Raw data:
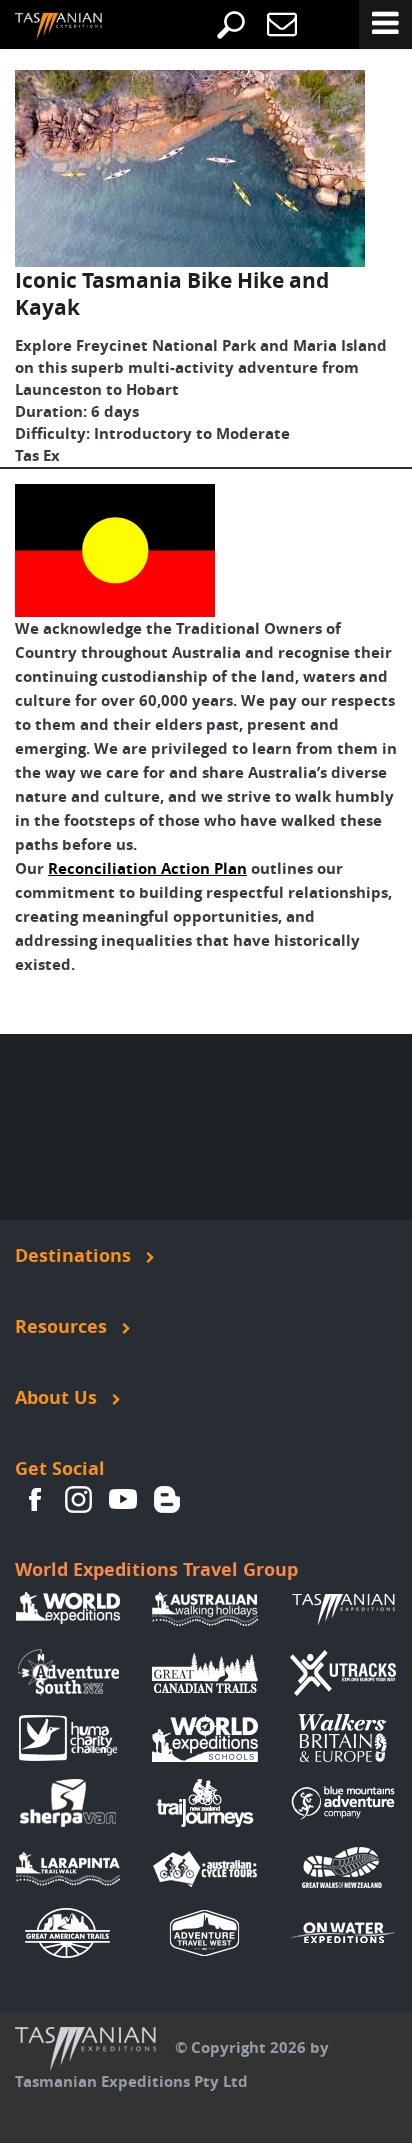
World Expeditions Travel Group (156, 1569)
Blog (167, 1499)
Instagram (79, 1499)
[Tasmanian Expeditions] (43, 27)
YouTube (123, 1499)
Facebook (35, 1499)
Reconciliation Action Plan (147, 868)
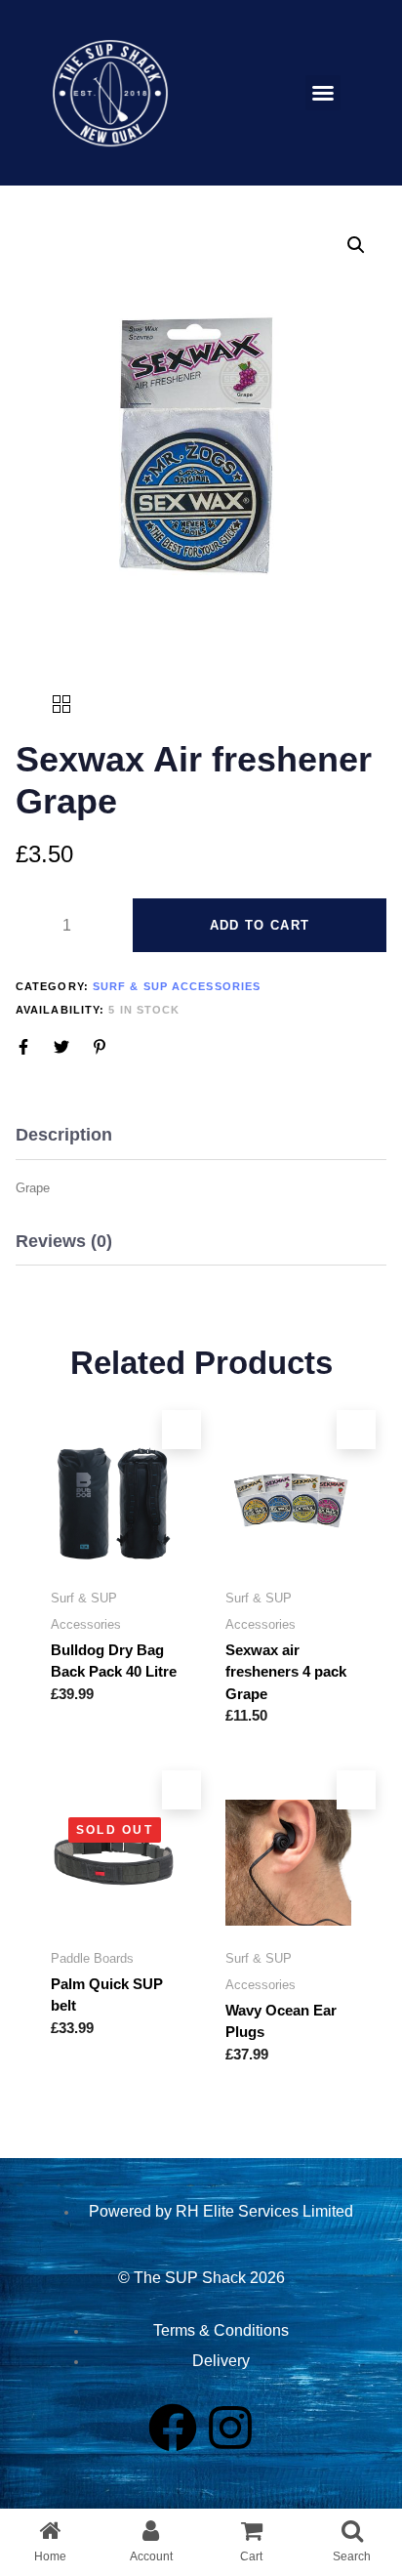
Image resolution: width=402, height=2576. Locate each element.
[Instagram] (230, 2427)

* * *

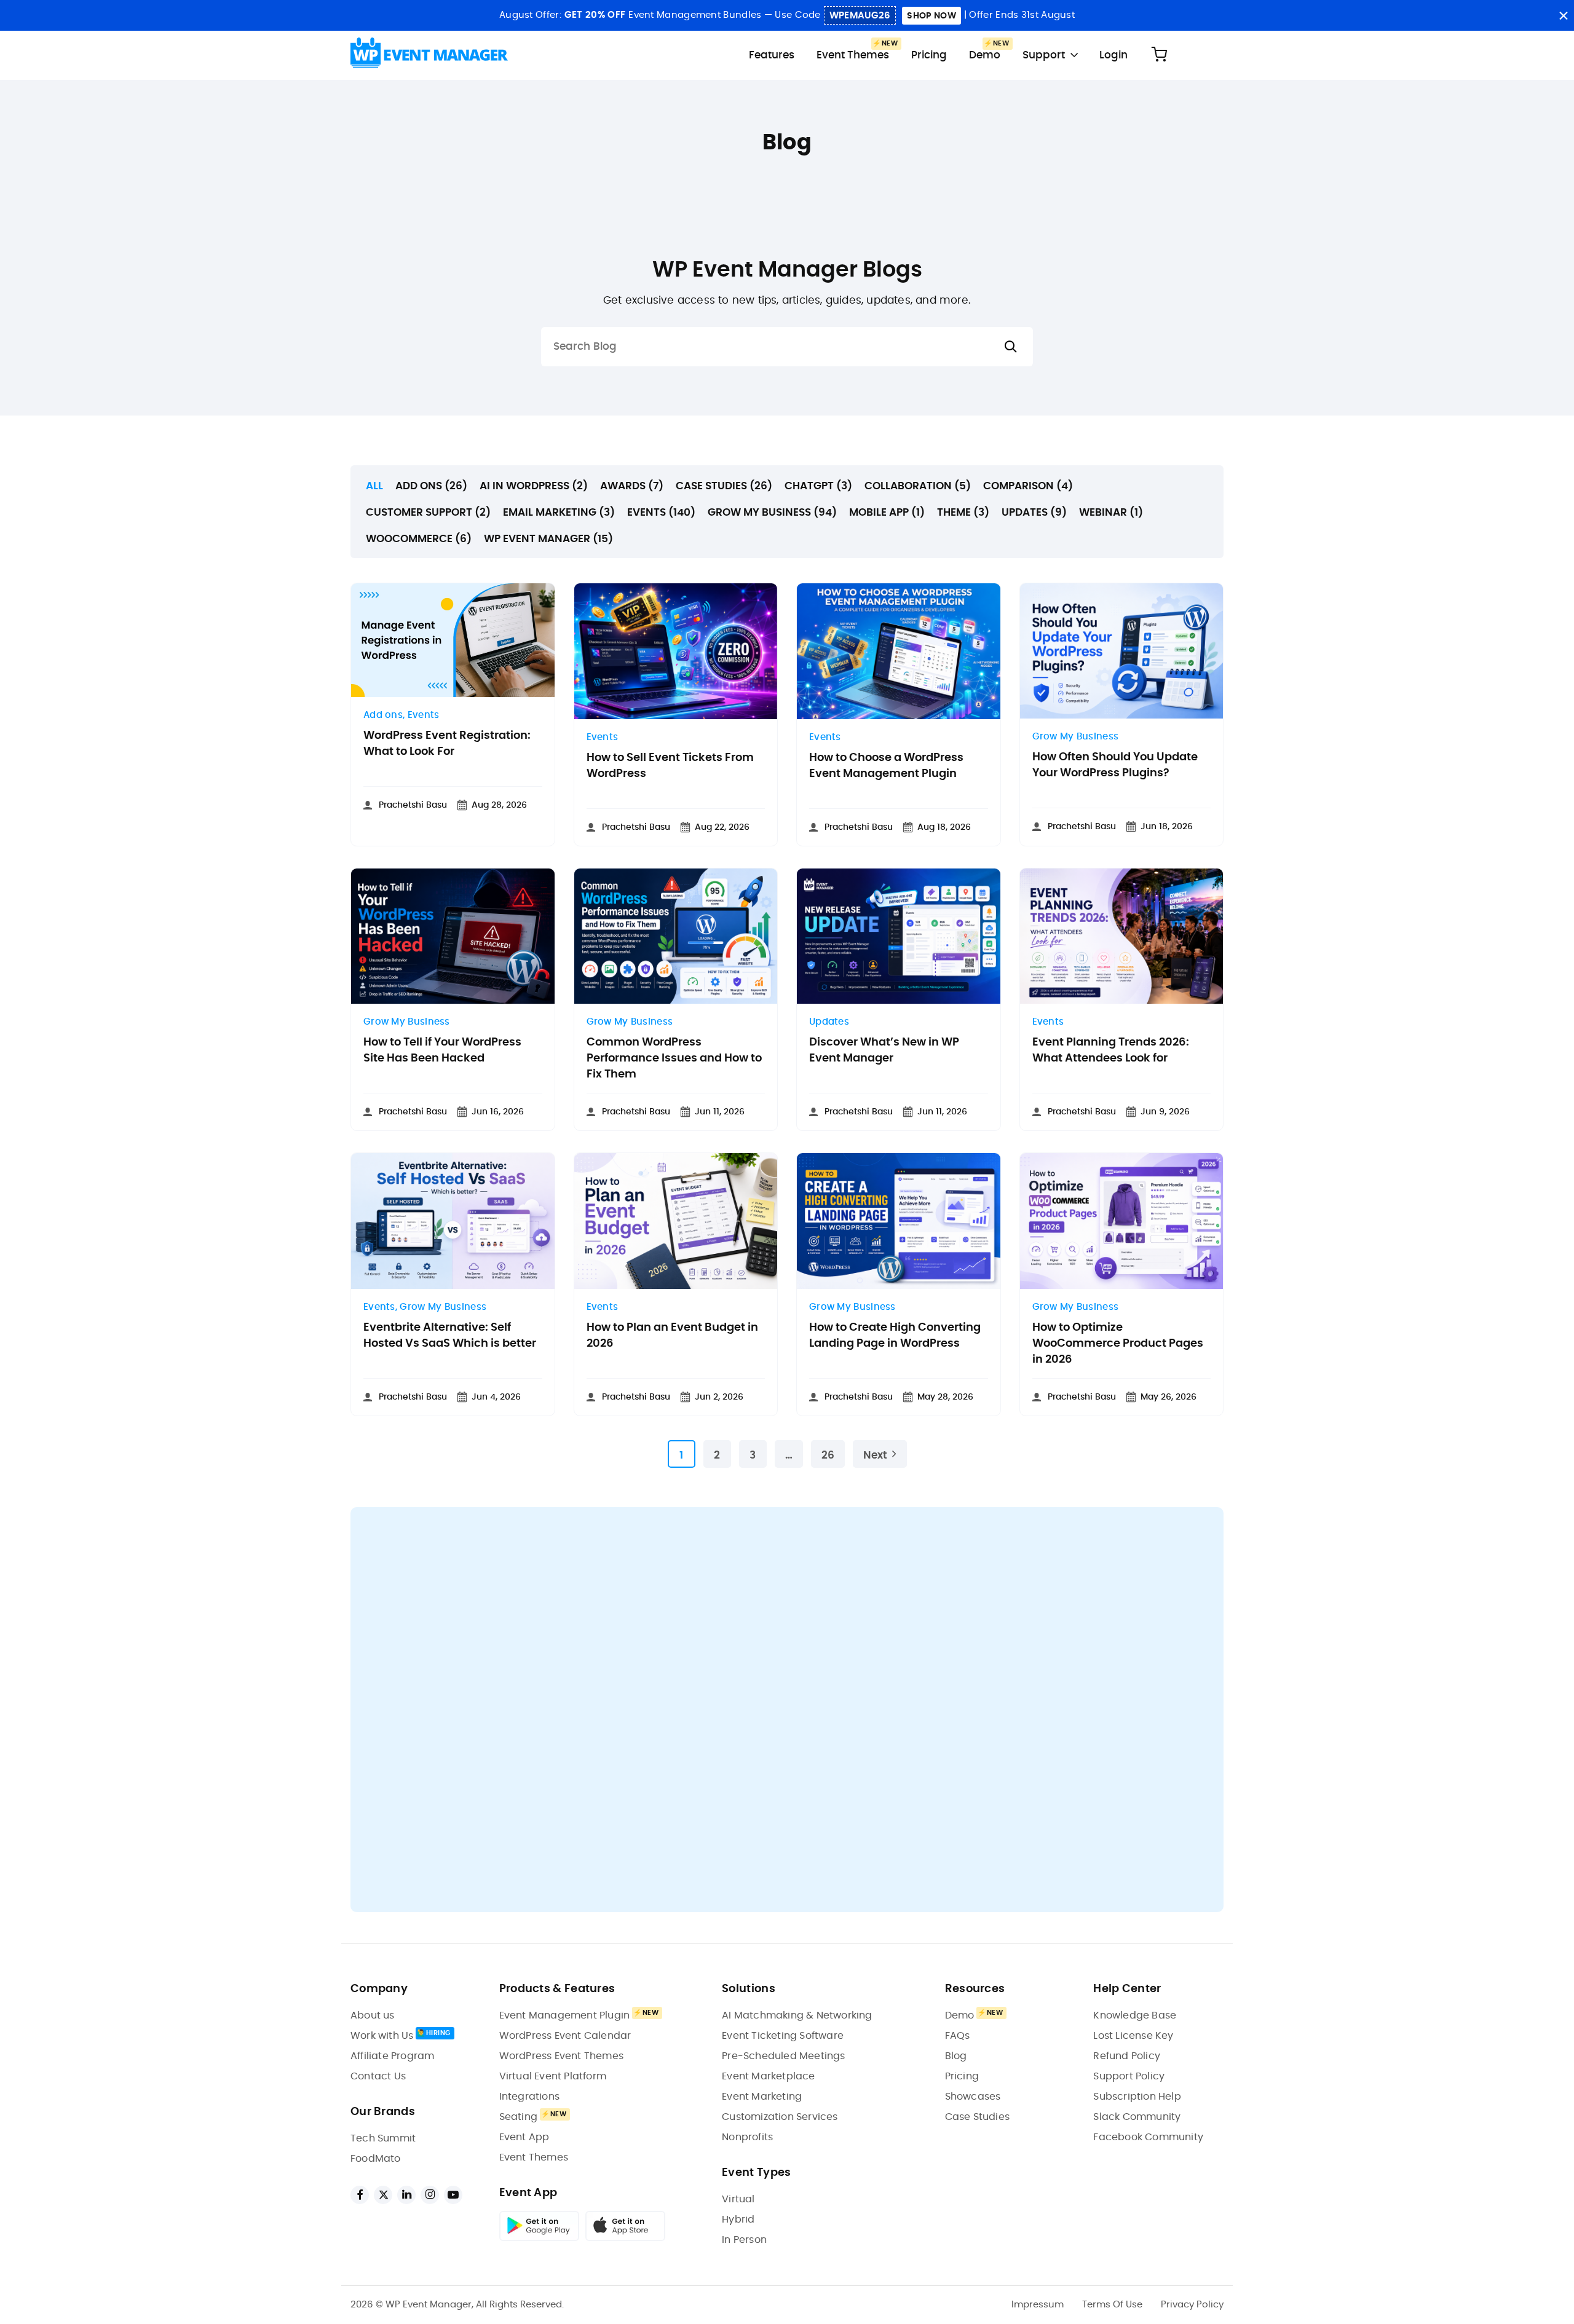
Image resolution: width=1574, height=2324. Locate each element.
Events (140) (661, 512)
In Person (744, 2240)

---

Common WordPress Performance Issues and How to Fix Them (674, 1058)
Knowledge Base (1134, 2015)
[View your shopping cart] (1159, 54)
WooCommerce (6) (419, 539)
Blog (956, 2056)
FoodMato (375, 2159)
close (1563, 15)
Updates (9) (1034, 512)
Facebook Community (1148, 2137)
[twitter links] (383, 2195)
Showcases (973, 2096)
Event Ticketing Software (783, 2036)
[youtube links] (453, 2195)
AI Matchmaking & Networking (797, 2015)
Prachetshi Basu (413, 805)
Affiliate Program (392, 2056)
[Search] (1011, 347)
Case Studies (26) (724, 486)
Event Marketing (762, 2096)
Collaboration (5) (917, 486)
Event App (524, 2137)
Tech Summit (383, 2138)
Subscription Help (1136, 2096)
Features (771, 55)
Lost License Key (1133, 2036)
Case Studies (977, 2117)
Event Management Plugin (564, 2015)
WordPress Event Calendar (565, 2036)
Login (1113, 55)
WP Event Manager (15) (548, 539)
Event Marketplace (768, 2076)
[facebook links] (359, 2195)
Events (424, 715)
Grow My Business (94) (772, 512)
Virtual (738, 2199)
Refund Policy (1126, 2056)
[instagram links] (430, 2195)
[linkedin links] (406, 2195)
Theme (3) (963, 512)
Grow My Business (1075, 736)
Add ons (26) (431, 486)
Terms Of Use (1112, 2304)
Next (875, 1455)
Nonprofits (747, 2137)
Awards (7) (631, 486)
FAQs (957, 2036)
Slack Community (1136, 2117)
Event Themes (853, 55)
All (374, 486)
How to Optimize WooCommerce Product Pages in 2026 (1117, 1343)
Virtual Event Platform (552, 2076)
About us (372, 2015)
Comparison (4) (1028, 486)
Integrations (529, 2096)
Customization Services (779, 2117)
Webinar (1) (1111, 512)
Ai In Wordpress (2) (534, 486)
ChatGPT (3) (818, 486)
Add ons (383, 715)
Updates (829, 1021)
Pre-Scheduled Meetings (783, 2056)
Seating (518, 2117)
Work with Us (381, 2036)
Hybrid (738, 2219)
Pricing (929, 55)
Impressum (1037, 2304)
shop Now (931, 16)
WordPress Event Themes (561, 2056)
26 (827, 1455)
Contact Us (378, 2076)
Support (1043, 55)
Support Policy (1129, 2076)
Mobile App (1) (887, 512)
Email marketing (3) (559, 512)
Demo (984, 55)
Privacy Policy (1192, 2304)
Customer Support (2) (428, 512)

Goal of the exercise: All lines of the material that contain the string "Image" are to be copied.

Answer to the problem:
Image resolution: width=402, height=2576. Locate each element.
Image resolution: width=1574, height=2324. Locate each element.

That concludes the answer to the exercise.